Zulip Chat Archive

Stream: general

Topic: iterating on central files


Greg Price (Apr 04 2021 at 00:48):

What workflows do people use for working on changes to files in mathlib that lots of other things depend on?

I just tried adding a small definition to src/algebra/group/hom.lean, and the VS Code extension promptly stopped being able to show any information while the Lean server started doing a bunch of work, presumably recompiling everything else.

Greg Price (Apr 04 2021 at 00:48):

Sometimes for milder versions of this it's seemed to help if I go do leanproject build, producing a bunch of olean files, and then restart the server. So I tried that... but the build took:

time: 2071.967s wall (22081.312s u, 29.687s s)

about 35 minutes before it was done. (And total CPU time of 6 hours -- I'm quite grateful for Lean's parallel compilation.)

Greg Price (Apr 04 2021 at 00:55):

Experimenting a bit more, it looks like the VS Code extension is successful at getting fresh information quickly about the file I just edited itself.

The trouble is when I'm making a change there and I want to see the effect it has in some other file. I don't need to build the whole of mathlib just yet -- that can wait until a PR is nearly ready -- but just the very central file A that I just touched, and file B that I'm otherwise working in, and I guess the files that are between them in the import graph. Is there a way to do that?

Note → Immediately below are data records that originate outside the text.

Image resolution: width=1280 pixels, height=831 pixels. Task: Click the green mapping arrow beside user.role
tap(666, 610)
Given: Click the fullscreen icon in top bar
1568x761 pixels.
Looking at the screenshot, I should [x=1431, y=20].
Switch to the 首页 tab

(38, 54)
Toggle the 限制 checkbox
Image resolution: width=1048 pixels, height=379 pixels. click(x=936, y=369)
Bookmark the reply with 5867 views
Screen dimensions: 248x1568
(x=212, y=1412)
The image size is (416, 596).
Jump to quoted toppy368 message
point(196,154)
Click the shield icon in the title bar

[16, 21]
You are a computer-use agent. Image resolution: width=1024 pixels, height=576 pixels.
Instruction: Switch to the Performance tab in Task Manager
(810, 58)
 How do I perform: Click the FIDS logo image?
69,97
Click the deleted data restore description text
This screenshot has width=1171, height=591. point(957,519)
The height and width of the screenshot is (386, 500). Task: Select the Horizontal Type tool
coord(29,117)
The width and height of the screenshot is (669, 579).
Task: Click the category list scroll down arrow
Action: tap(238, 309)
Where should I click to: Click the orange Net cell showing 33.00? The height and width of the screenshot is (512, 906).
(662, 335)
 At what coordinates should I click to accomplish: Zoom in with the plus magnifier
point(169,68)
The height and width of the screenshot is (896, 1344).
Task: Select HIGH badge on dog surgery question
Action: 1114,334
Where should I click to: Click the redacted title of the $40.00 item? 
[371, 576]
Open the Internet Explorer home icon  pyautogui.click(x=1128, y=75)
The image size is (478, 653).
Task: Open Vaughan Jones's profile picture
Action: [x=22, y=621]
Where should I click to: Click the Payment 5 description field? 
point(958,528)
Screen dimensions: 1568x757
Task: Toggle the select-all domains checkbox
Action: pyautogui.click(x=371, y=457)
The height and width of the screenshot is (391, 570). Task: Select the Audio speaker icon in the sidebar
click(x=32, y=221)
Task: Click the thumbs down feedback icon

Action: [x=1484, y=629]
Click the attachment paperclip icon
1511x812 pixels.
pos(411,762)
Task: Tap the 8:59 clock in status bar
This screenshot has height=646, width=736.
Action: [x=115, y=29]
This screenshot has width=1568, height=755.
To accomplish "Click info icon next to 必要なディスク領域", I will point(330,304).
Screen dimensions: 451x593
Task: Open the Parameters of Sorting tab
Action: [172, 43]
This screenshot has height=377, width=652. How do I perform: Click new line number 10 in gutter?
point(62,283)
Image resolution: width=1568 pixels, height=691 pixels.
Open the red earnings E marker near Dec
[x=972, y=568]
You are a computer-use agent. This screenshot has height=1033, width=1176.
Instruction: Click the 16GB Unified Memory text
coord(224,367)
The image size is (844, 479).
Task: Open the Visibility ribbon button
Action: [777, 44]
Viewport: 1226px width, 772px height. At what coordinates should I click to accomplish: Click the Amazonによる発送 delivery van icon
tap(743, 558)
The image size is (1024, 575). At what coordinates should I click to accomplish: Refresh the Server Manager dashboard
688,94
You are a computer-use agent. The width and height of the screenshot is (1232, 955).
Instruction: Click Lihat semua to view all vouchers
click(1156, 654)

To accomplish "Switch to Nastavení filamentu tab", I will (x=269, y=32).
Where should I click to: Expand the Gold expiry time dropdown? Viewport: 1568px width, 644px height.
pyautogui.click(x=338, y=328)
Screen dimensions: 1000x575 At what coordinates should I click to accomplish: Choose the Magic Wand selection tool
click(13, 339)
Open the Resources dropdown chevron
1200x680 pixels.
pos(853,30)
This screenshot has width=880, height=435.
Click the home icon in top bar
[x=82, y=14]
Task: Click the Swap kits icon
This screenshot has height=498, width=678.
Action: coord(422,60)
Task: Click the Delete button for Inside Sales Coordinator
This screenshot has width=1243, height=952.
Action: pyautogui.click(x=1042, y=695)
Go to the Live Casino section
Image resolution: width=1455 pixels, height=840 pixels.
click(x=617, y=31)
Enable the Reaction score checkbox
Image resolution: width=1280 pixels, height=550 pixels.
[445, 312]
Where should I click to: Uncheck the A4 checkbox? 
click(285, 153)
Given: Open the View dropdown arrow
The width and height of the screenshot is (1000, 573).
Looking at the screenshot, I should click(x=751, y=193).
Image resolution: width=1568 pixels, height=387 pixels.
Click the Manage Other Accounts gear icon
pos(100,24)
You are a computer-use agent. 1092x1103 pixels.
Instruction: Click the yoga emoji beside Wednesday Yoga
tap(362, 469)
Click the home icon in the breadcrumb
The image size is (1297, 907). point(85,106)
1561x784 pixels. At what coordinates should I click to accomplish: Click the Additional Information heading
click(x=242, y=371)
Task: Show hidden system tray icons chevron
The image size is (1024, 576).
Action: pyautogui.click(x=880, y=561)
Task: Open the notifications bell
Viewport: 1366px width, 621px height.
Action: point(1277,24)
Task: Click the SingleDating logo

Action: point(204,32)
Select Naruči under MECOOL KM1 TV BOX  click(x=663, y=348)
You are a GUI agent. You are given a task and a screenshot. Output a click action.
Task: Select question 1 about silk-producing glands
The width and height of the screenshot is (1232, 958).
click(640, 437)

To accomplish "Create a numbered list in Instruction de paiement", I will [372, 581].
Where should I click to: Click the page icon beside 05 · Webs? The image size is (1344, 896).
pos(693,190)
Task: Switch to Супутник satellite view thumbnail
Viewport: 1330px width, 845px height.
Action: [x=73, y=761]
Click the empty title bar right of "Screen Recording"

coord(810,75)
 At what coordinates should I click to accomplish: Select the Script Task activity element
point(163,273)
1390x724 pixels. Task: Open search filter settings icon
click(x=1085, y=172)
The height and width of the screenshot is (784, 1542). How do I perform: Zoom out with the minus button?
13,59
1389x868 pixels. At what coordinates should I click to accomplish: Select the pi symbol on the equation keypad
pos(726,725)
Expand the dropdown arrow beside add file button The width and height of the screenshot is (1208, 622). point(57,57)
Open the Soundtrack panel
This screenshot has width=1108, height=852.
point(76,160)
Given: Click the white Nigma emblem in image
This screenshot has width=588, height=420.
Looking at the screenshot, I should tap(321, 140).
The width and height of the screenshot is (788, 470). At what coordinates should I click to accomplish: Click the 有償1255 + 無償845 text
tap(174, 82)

Floris van Doorn (Apr 04 2021 at 01:58):

After changing a bunch of low level files, the usual workflow is

  • create a new branch,
  • push it to the remote repository (leanprover-community/mathlib)
  • wait 0.5-3 hours (you can checkout other branches and work there)
  • leanproject get-cache (on the commit you pushed) will download the compiled olean files generated by Github Actions. If there is an error in a later file, it will have compiled mathlib partially (but at least enough to compile the file that has an error).

Floris van Doorn (Apr 04 2021 at 02:00):

If you want to do it locally, you can do lean --make src/path/to/file.lean which will compile that file and everything it depends on

Floris van Doorn (Apr 04 2021 at 02:01):

in either case, run Lean: Restart in VSCode in order for the Lean server to use the newly generated olean files.

Greg Price (Apr 04 2021 at 04:55):

Floris van Doorn said:

If you want to do it locally, you can do lean --make src/path/to/file.lean which will compile that file and everything it depends on

That sounds like what I want, thanks!

Greg Price (Apr 04 2021 at 05:01):

The workflow using CI is also interesting. I guess it doesn't take any less time than my desktop can do it in, but could still be helpful when I want to be building something else at the same time.

Greg Price (Apr 04 2021 at 08:33):

That lean --make src/path/to/file.lean command has been very helpful already. Thanks again!

Greg Price (Apr 04 2021 at 08:34):

Often reduces the build time to just a few minutes.